Prove that the following algorithm for division and remainders of natural numbers is correct.
function divide(y,z)
 comment Return $q,r \in \mathbb{N}$ such that $y=qz+r$ and $r<z$, where $y,z \in \mathbb{N}$
 $r:=y; q:=0; w:=z;$
while $w \leq y$ do $w:=2w$
while $w>z$ do
  $q:=2q; w:=\lfloor w/2\rfloor;$
  if $w \leq r$ then
    $r:=r-w; \space q=q+1;$
return(q,r)

The loop loop which I got for the following algorithm is $q_j w_j + r_j = y_0$ and $r_j < w_j$. And this is what I got so far.

In each iteration we calculate the following variables:

$w_{j+1} = \lfloor w_j / 2 \rfloor$, $q_{j+1}=2q_j$
$r_{j+1}=r_j-w_{j+1}$, $q_{j+1}=q_{j+1}+1=2q_{j}+1$ if $w_{j+1} \leq r_j$

To prove the loop invariant, I used mathematical induction.
Assume that it holds for some $j$, and let's prove that the loop invariant holds for $j+1$. First I tried proving that in $j+1$. iteration the if statement hold ($w_{j+1} \leq r_j$).

$q_{j+1}w_{j+1}+r_{j+1}=y_0$ and $r_{j+1} < w_{j+1}$

$(2q_j+1) \lfloor w_j/2 \rfloor + r_j-\lfloor w_j/2 \rfloor =y_0$ and $r_j-\lfloor w_j/2 \rfloor < \lfloor w_j/2 \rfloor$

$2q_j \lfloor w_j/2 \rfloor + q_j(w_j\space mod\space 2)-q_j(w_j\space mod\space 2)+r_j=y_0$ and $r_j < 2 \lfloor w_j/2 \rfloor$

$q_jw_j-q_j(w_j\space mod\space 2)+r_j=y_0$ and $r_j<w_j-(w_j \space mod \space 2)$

And then I stated that $(w_j\space mod\space 2) = 0$ in order for the inductive hypothesis to hold.
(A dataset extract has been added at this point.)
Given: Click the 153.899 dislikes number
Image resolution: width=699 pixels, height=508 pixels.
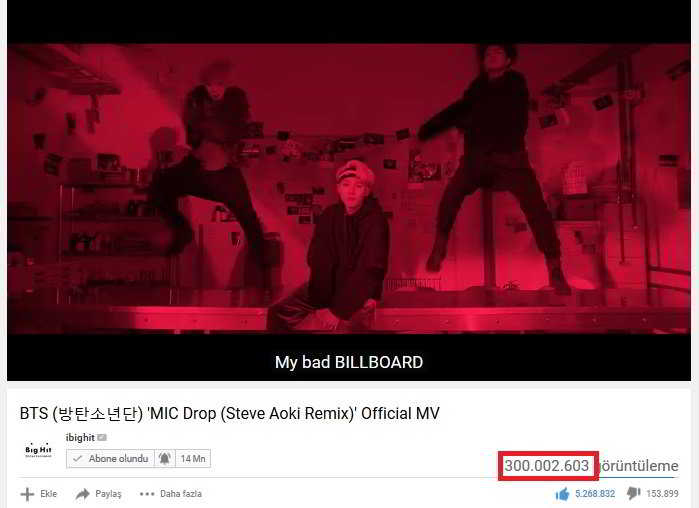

And I got:

$q_jw_j+r_j=y_0$ and $r_j<w_j$

This is the first induction which I proved, the second would be if $w_{j+1} > r_j$.
My question is any of this which I wrote correct, or is there another way to prove the loop invariant. Any type of advice is helpful.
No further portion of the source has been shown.